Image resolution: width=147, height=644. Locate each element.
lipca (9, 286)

—————

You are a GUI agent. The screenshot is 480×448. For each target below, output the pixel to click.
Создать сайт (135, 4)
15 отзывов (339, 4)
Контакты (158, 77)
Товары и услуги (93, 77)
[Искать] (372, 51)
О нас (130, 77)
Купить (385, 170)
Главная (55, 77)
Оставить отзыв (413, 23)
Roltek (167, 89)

—————

Copy out the rows again word for word, starting at the line that contains "Image resolution: width=147, height=644." and ending at the line that contains "lipca (9, 286)".

__WRITTEN SOLUTION__.
Image resolution: width=147, height=644. Locate each element.
lipca (9, 286)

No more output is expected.